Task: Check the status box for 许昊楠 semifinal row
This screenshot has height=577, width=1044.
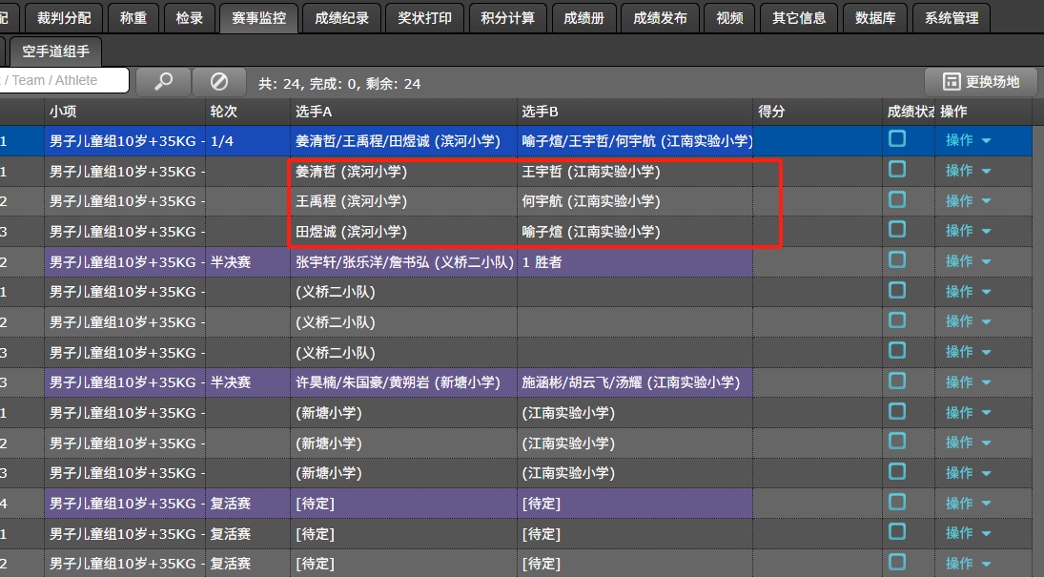Action: coord(897,381)
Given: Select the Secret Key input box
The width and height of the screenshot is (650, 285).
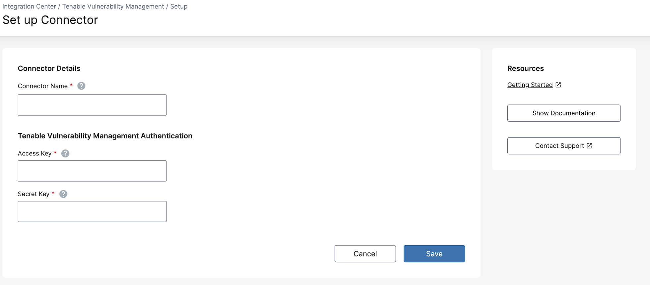Looking at the screenshot, I should 92,211.
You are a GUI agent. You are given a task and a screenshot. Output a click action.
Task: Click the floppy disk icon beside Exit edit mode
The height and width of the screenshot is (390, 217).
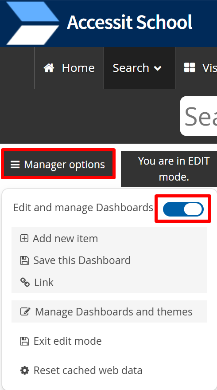coord(24,341)
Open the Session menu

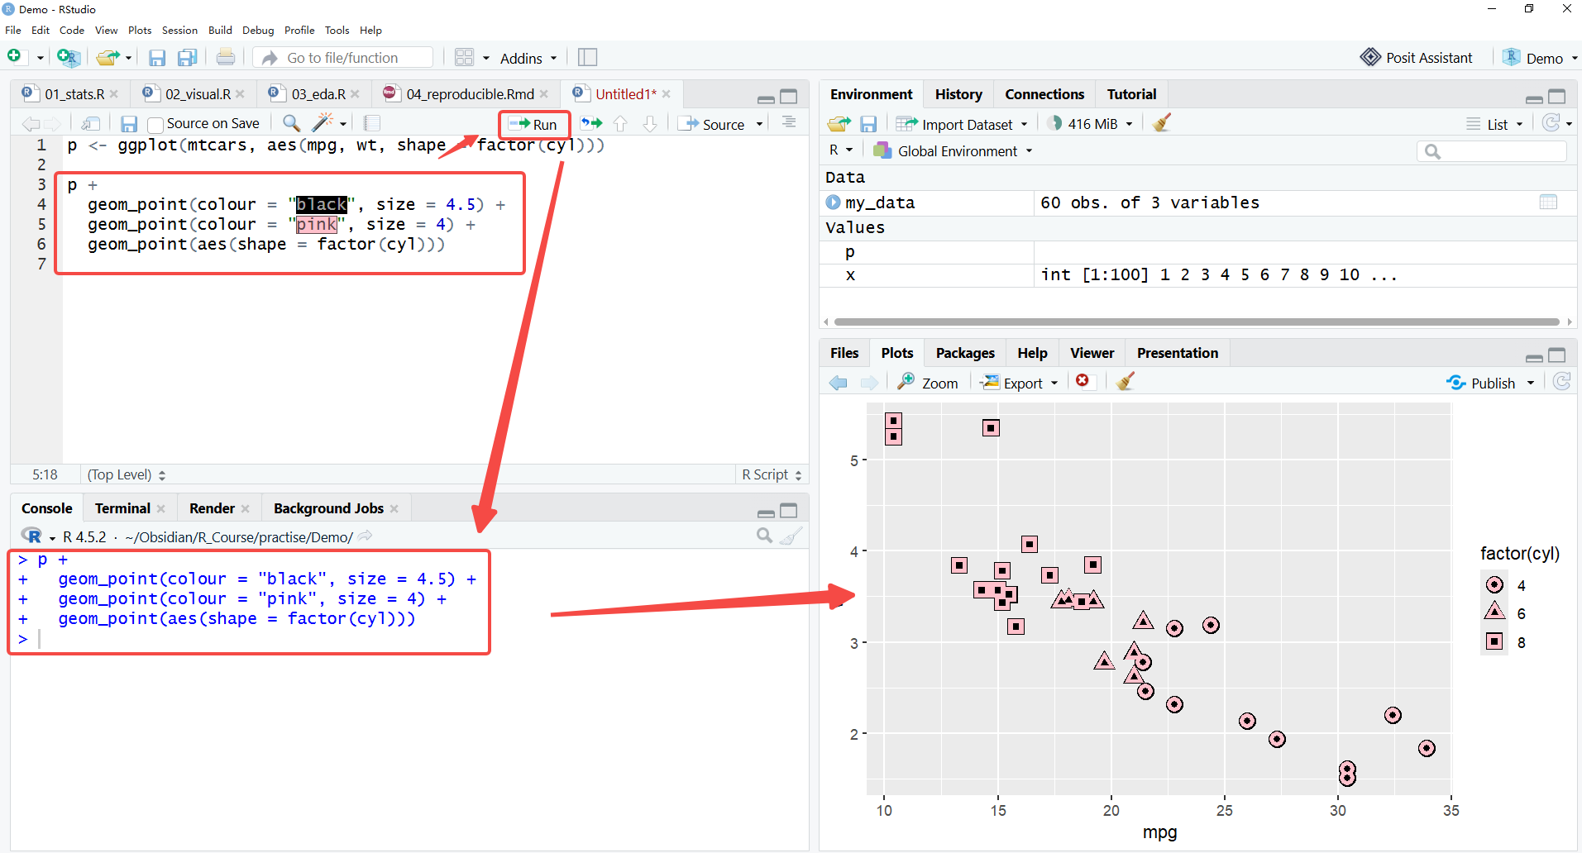pyautogui.click(x=179, y=30)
---
What you will do
Every line of the records above should be copied exactly, while the pictures are left behind.

Task output
Task: Check the status box for 许昊楠 semifinal row
This screenshot has height=577, width=1044.
Action: coord(897,381)
Given: Select the Secret Key input box
The width and height of the screenshot is (650, 285).
Looking at the screenshot, I should 92,211.
You are a GUI agent. You are given a task and a screenshot. Output a click action.
Task: Click the floppy disk icon beside Exit edit mode
The height and width of the screenshot is (390, 217).
coord(24,341)
Open the Session menu

pyautogui.click(x=179, y=30)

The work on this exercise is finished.